== EXTRACTED MATERIAL ==
##############################

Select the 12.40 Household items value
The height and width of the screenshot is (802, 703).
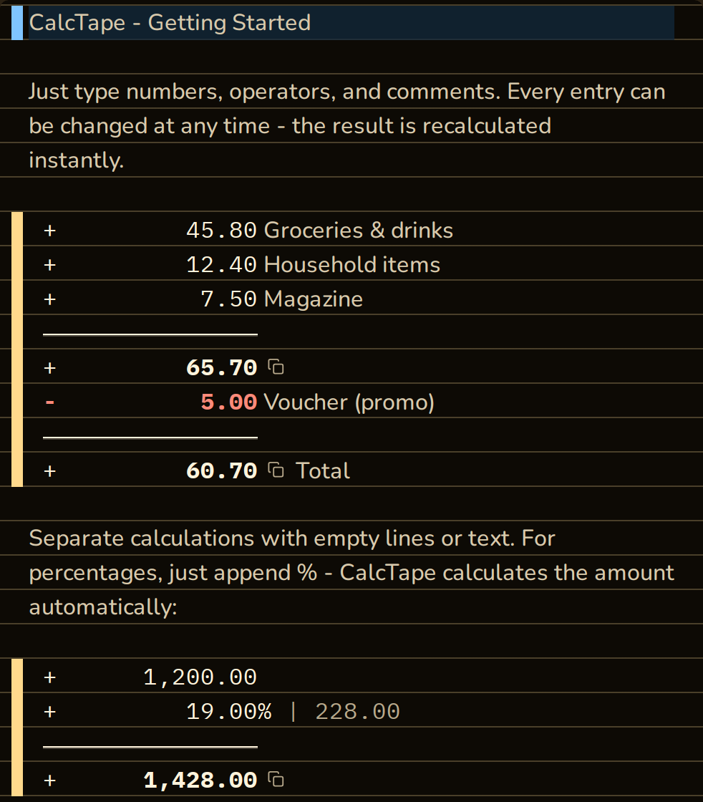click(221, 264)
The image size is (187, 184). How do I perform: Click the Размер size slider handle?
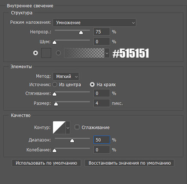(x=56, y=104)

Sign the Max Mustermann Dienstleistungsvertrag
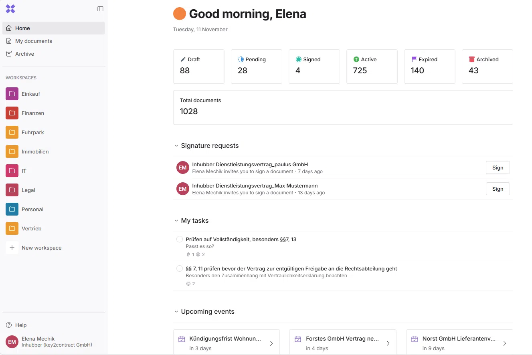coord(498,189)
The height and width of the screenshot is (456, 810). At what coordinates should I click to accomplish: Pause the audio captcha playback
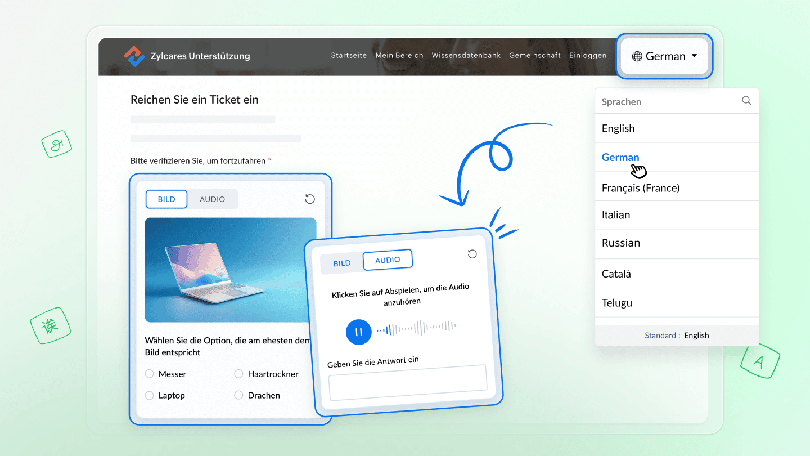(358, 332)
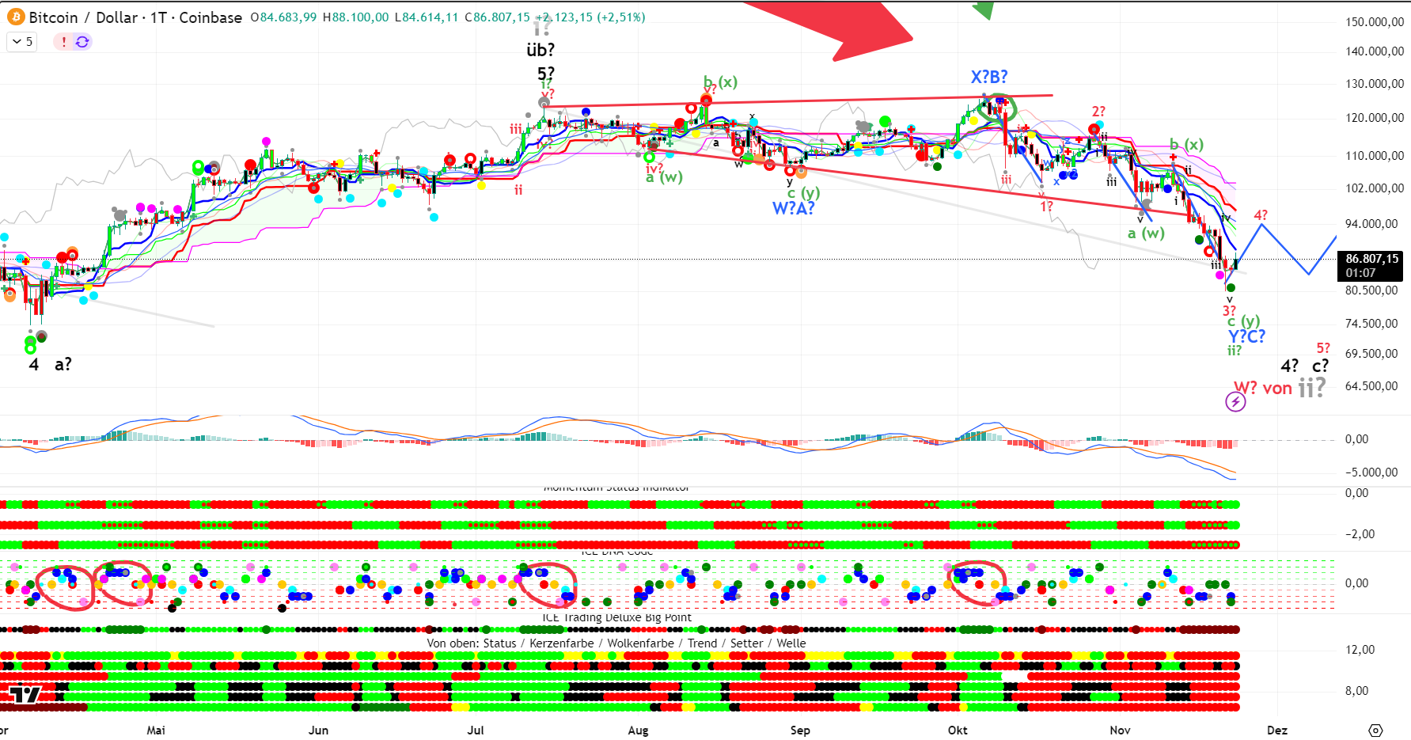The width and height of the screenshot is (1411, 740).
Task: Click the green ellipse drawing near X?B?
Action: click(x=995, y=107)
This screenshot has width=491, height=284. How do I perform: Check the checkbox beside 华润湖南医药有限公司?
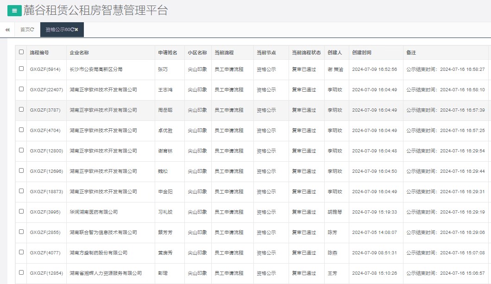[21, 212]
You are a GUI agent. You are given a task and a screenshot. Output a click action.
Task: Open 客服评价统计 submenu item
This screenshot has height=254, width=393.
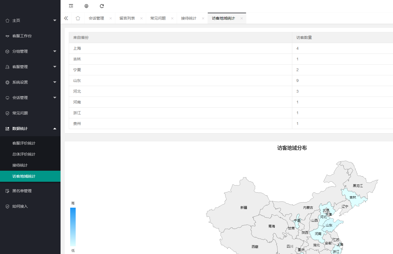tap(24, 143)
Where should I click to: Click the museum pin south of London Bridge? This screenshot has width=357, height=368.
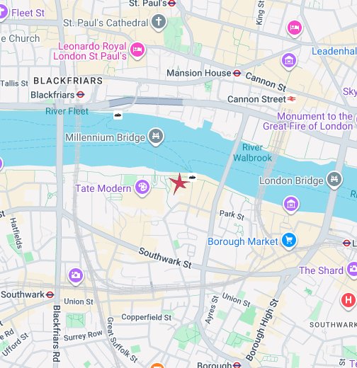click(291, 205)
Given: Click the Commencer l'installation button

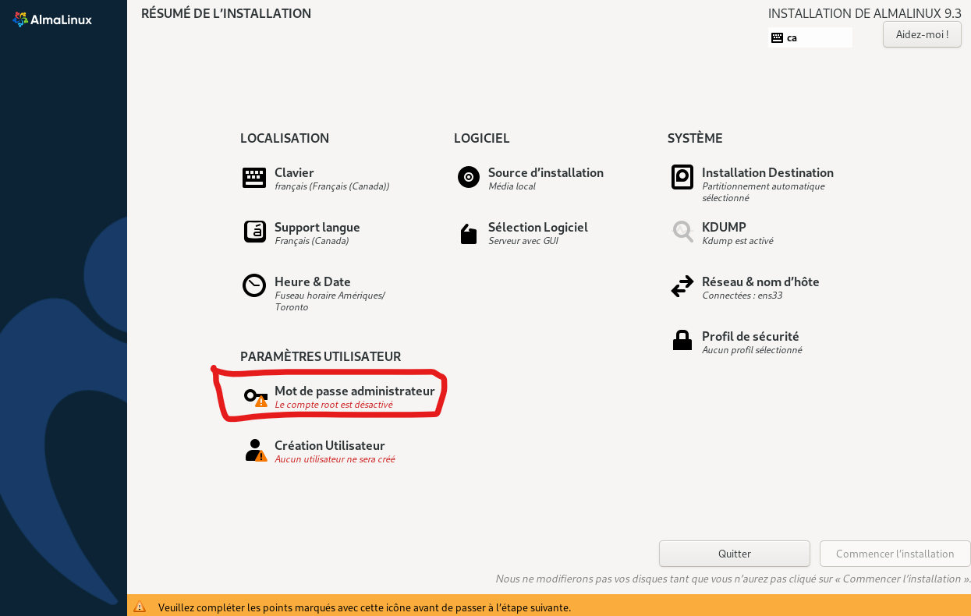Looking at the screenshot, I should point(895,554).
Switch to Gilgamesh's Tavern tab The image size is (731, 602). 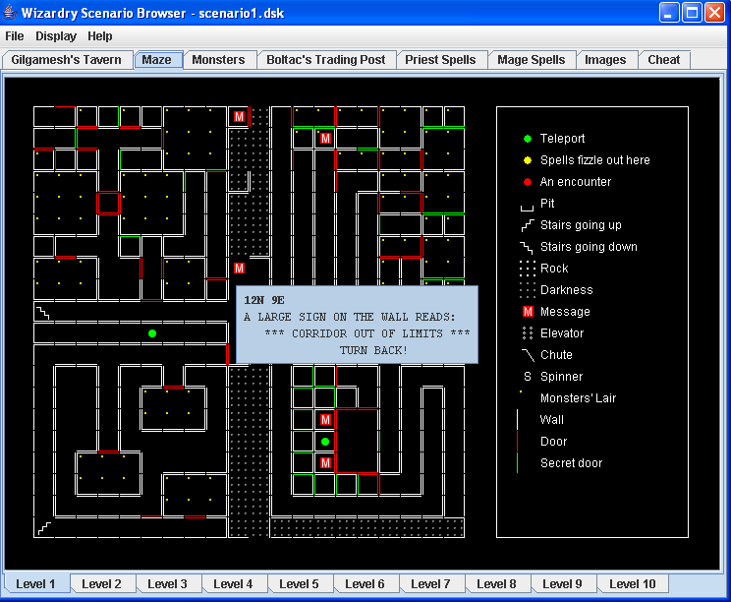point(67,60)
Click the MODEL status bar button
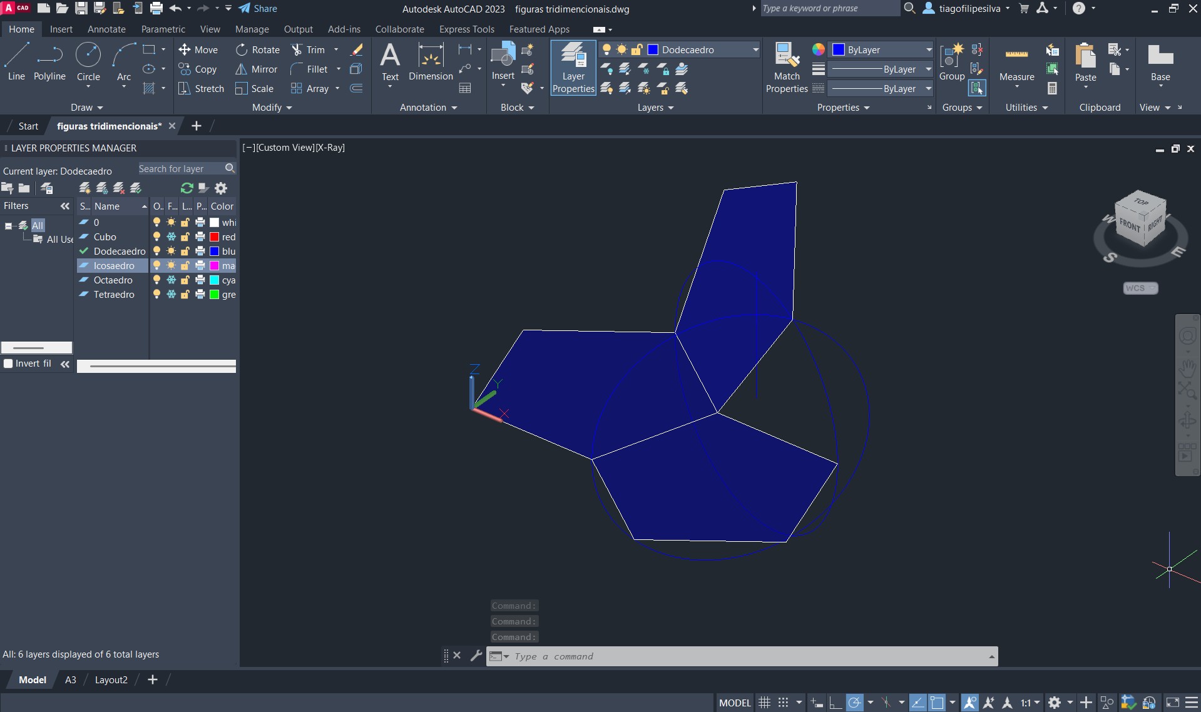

##############################

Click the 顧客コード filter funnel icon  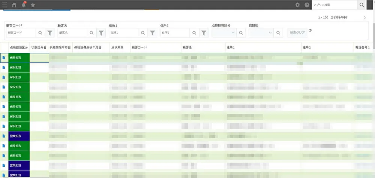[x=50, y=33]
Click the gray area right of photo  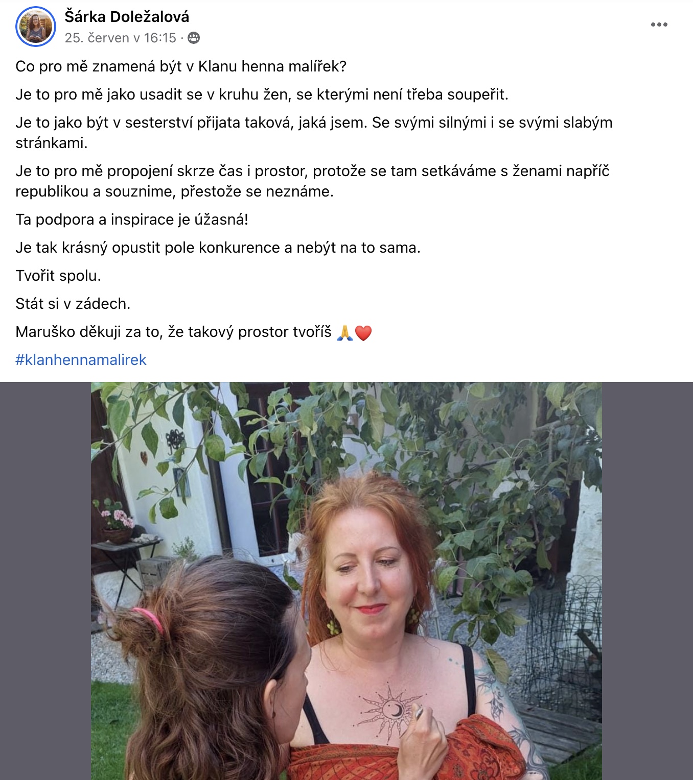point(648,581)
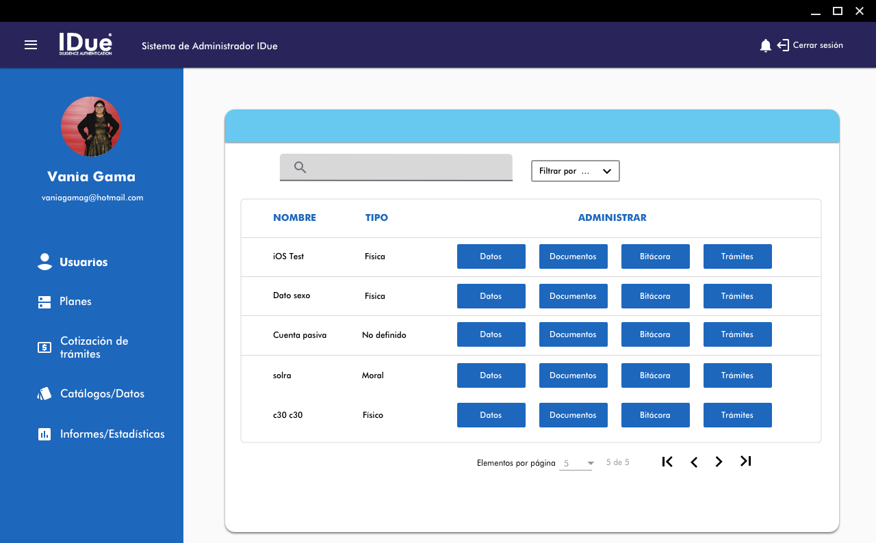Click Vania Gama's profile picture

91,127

##############################

== WHAT TO WORK ON ==
Reproduce, exactly and only, the lines of the records above starting at the line with "The height and width of the screenshot is (456, 810)." and ending at the line with "You are a GUI", both included. Leave every picture out.

== SOLVED EXERCISE ==
The height and width of the screenshot is (456, 810). At what coordinates should I click to accomplish: Pause the audio captcha playback
(358, 332)
The width and height of the screenshot is (1411, 740).
Task: Click the green ellipse drawing near X?B?
Action: click(x=995, y=107)
This screenshot has width=491, height=284. How do I perform: Check the checkbox beside 华润湖南医药有限公司?
[21, 212]
You are a GUI agent. You are given a task and a screenshot. Output a click action.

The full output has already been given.